Shaved Summer Squash with Pecorino Romano from “Grow, Cook, Eat”
It’s cold enough now to make sure to have a sweater or light jacket in the car, just in case. In the Pacific Northwest, we love our days that remain sunny and warm while the evenings turn cold enough to start to turn the trees. This also means that every single person I know has a ridiculous amount of squash and tomatoes and you really can’t give the crap away. At this point in the year, we are dying for some creative recipes to use the last of our stash. This easy, beautiful and delicious recipe from Willi Galloway’s cookbook, “Grow, Cook, Eat” is perfect for a light side dish to any summer meal.
“Grow, Cook, Eat” is a wonderful cookbook, packed full of gardening tips and tricks, divided up by herb, vegetable or fruit. Each section discusses growing, harvesting and cooking, along with tips for cooking and some of the recommended varieties. A recipe featuring the ingredient follows the gardening section. The recipes are very simple with limited ingredients to help highlight the featured item, and most are side dishes. I have especially enjoyed the Bucatini with Fresh English Peas and Garlic Scape Pesto and the Roasted Brussels Sprouts with Capers. I don’t know if you will find a tremendous amount of value from this cookbook if you don’t have a garden yourself, however if you do, add this book to your collection!
Today, I’d like to highlight the Shaved Summer Squash with Pecorino Romano, which was perfect for my busy Tuesday, when I didn’t have a lot of time and wanted to recover from a weekend with one to many huckleberry lemonades at the beach. See the recipe below, and pick up this cookbook here!
Try out this easy, healthy and delicious recipe. Fast enough for any weeknight side!

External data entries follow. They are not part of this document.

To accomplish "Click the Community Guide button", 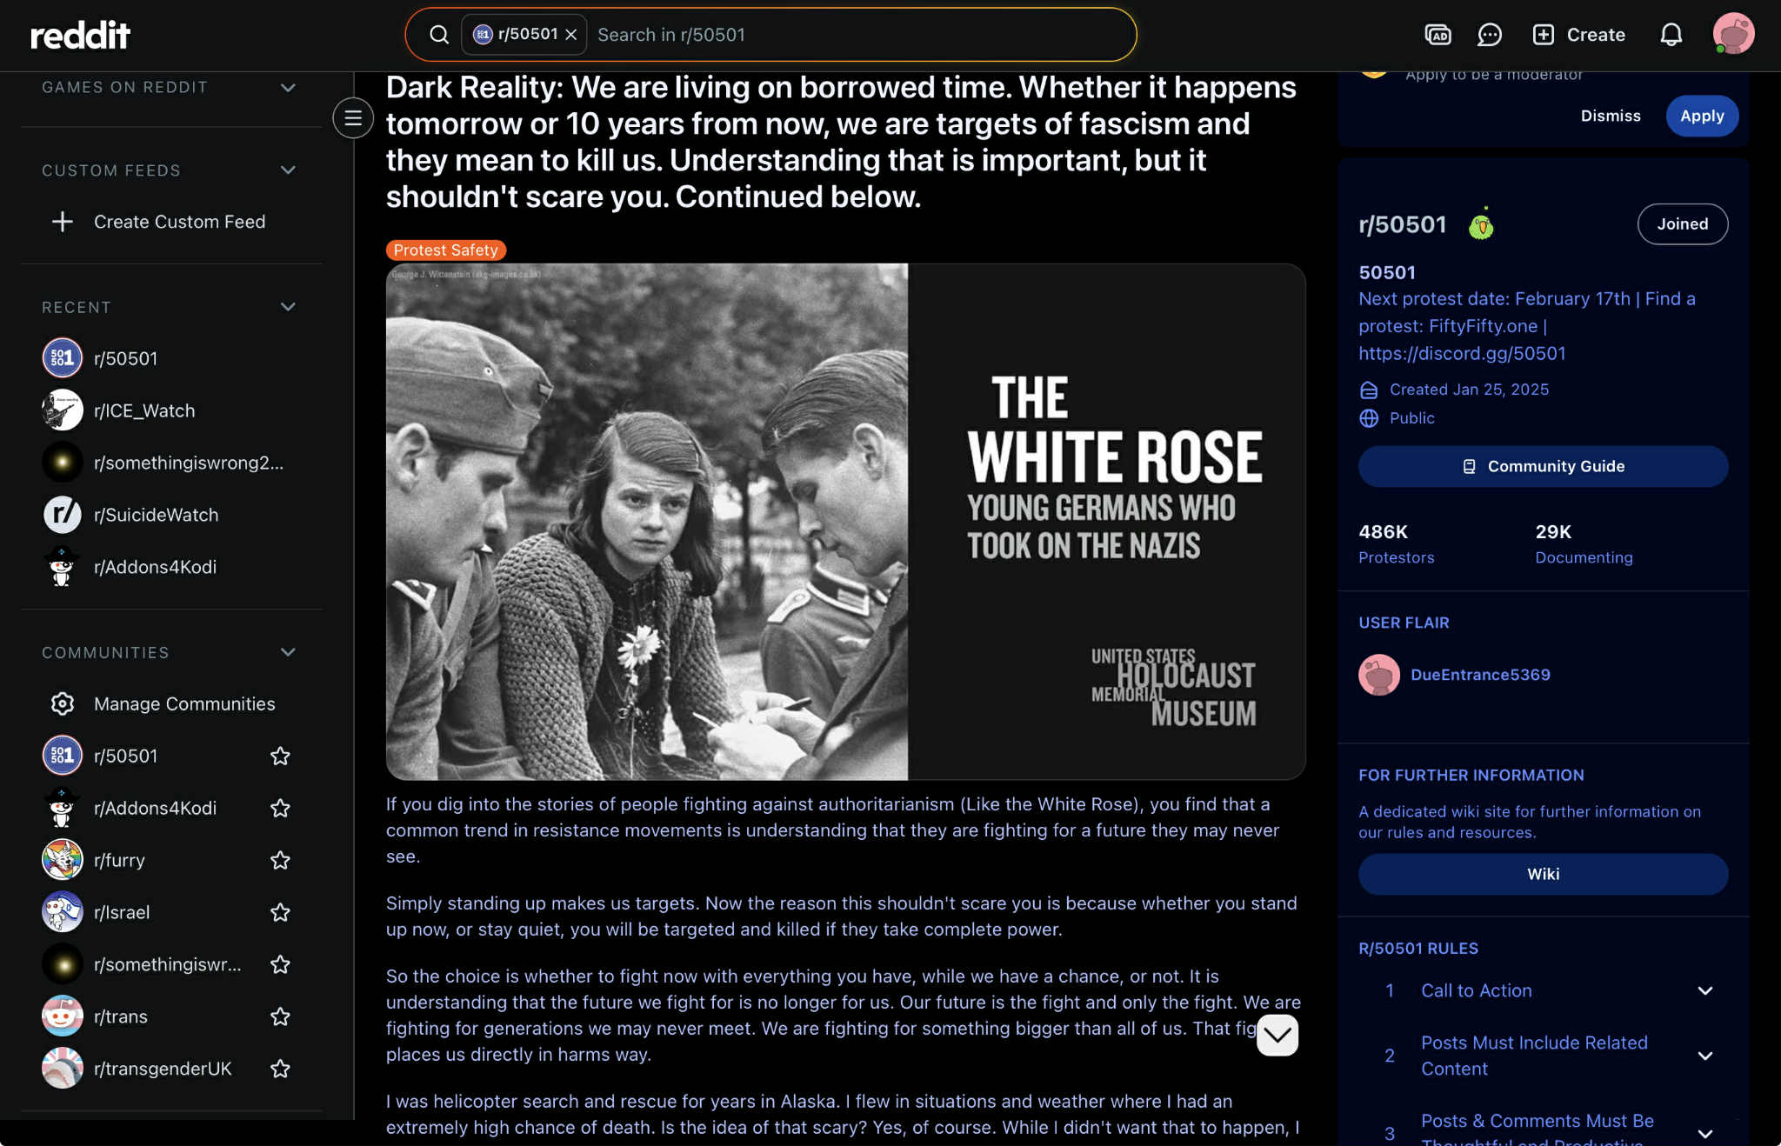I will click(x=1543, y=466).
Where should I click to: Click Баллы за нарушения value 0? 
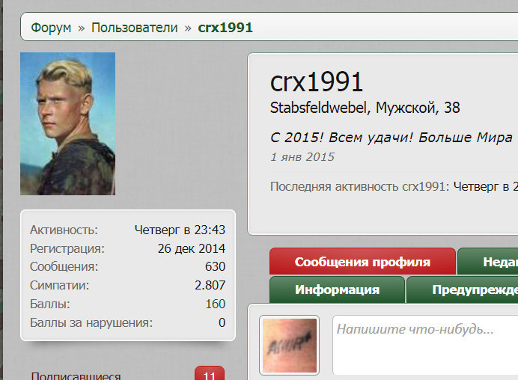pos(222,322)
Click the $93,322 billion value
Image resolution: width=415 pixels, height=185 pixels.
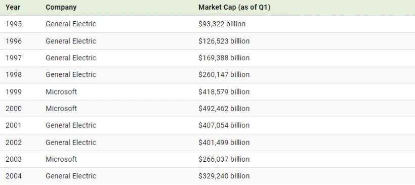tap(222, 24)
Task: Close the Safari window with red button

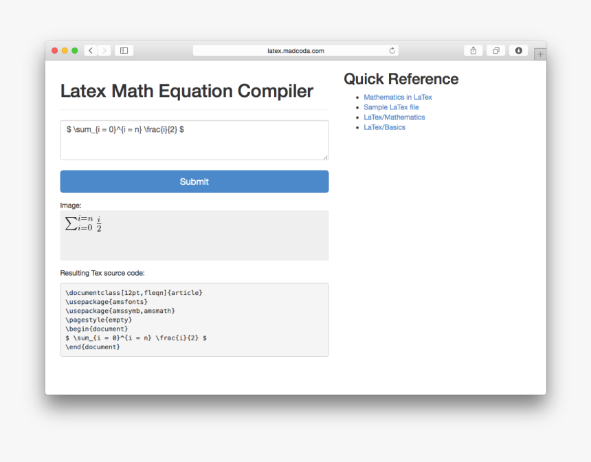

1 T freshly squeezed lemon juice
2 T extra virgin olive oil
Pinch of sea salt
Three 6–8 inch long summer squash or zucchini
2 oz piece pecorino Romano
8 to 10 basil leaves, sliced into thin ribbons
Freshly ground pepper
Whisk together lemon juice, olive oil and salt; set aside. Using a vegetable peeler or mandoline, shave the squash into paper thin ribbons, about 1/16 inch thick, to yield 3 to 4 cups. Toss the squash with the dressing and marinate at room temperate for 5 minutes.
Shave the pecorino Romano into thin strips with a vegetable peeler to yield about 3/4 cup. Add to squash and toss gently. Taste and adjust seasonings, adding more lemon juice if desired. Garnish with basil and pepper. Serve immediately.